Emergono novità nelle indagini avviate dai carabinieri, dai vigili urbani e dal corpo Forestale per incastrare il bracconiere, o i bracconieri, che tra giovedì e venerdì notte hanno posizionato la carcassa di un lupo nell’aiuola della piazza Ventiquattro maggio a Sanza. La macabra scoperta è toccata agli agenti della municipale al mattino successivo, dopo una segnalazione di un bambino che mentre andava a scuola ha intravisto l’animale morto accasciato sotto la statua del Cervo, simbolo della cittadina del Vallo di Diano, pensando in un primo momento che si trattasse di un cane. Accanto c’era un biglietto, sequestrato subito dai caschi bianchi, e ora al vaglio degli inquirenti. Sul cartone c’era scritto: «Il prossimo sarai tu (nome e cognome di un agente della Forestale), amante di (nome e cognome)». Sui nominativi non è trapelato nulla e vige massimo riserbo. Il lupo è stato portato in una clinica veterinaria per essere esaminato. Al momento non si conoscono le cause della morte. E’ probabile infatti che l’animale sia stato ucciso a colpi di arma da fuoco, oppure che sia caduto in una trappola. L’ipotesi meno accreditata è quella dell’avvelenamento. Intanto le indagini proseguono a trecentosessanta gradi, proprio come aveva promesso il corpo Forestale di Sanza all’indomani dell’accaduto. Tra i file dei computer degli investigatori, ci sarebbero i filmati delle videocamere di sorveglianza del paese. Carabinieri e Forestale stanno prendendo in esame qualsiasi immagine, per cercare di individuare l’automobile con la quale è stata trasportata la carcassa. Secondo gli inquirenti il bracconiere avrebbe posizionato il lupo morto con il biglietto come atto intimidatorio nei confronti delle giubbe verdi. La pista passionale è quasi scartata del tutto.

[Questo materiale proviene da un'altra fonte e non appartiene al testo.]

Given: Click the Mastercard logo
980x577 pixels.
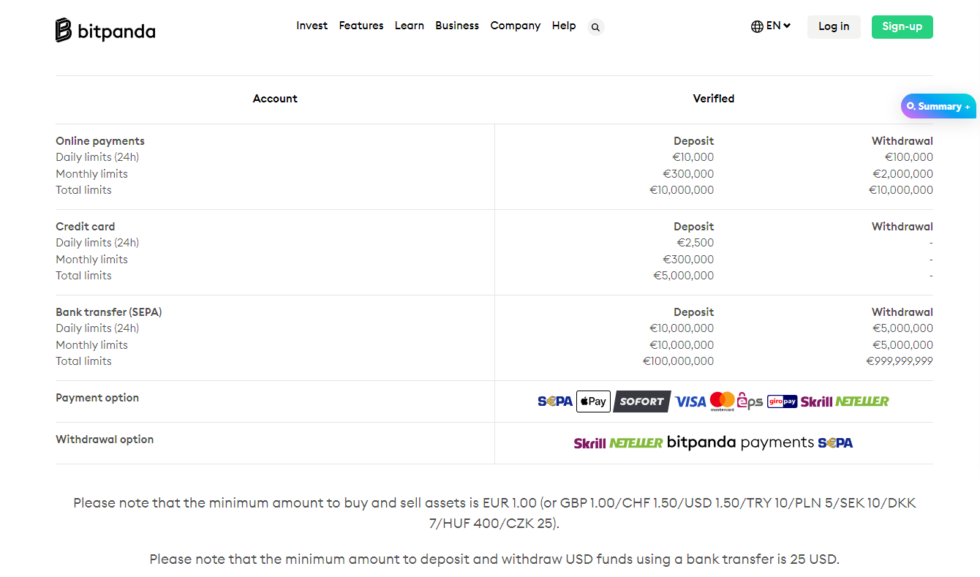Looking at the screenshot, I should (722, 401).
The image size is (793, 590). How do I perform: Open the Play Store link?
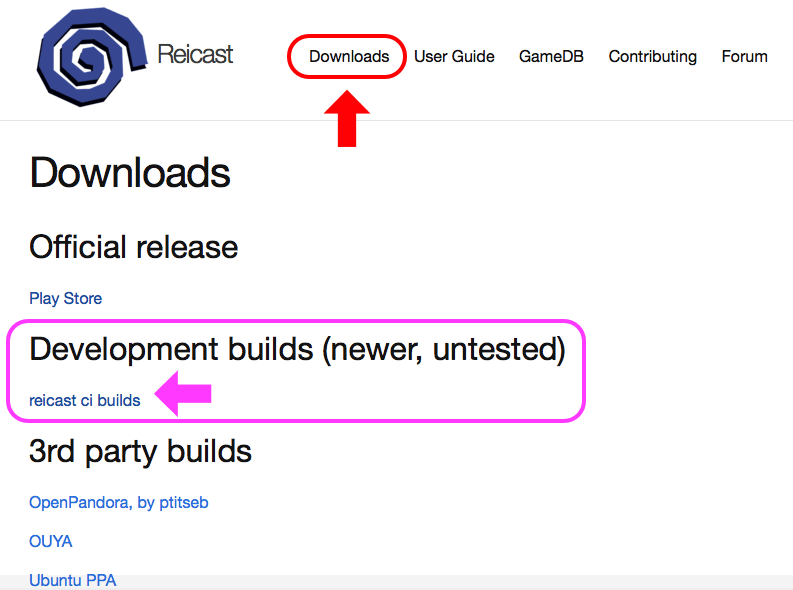pos(65,298)
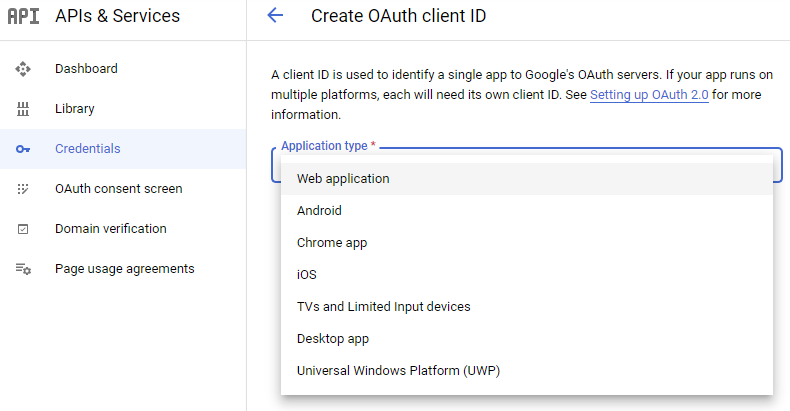Choose Web application from the dropdown list

(343, 179)
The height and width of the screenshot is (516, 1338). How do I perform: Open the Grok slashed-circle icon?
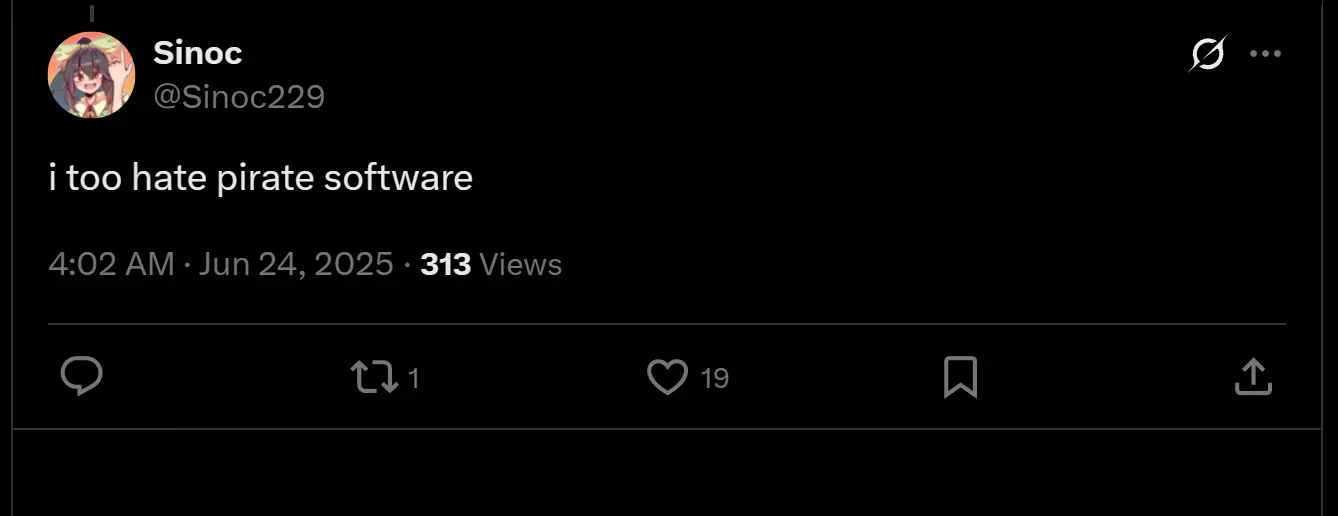pyautogui.click(x=1207, y=54)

Pare che l’attenzione di chi indaga si sia spostata sui cacciatori di frodo, i tagliatori di legna e i costruttori edili che realizzano manufatti abusivi nel Parco nazionale del Cilento e del Vallo di Diano. Si spulcia tra le carte e i documenti, andando a ritroso dal gennaio del 2015 ai mesi precedenti, per individuare chi ha avuto guai con la legge in materia ambientale e deve scontare pene o pagare pesanti ammende.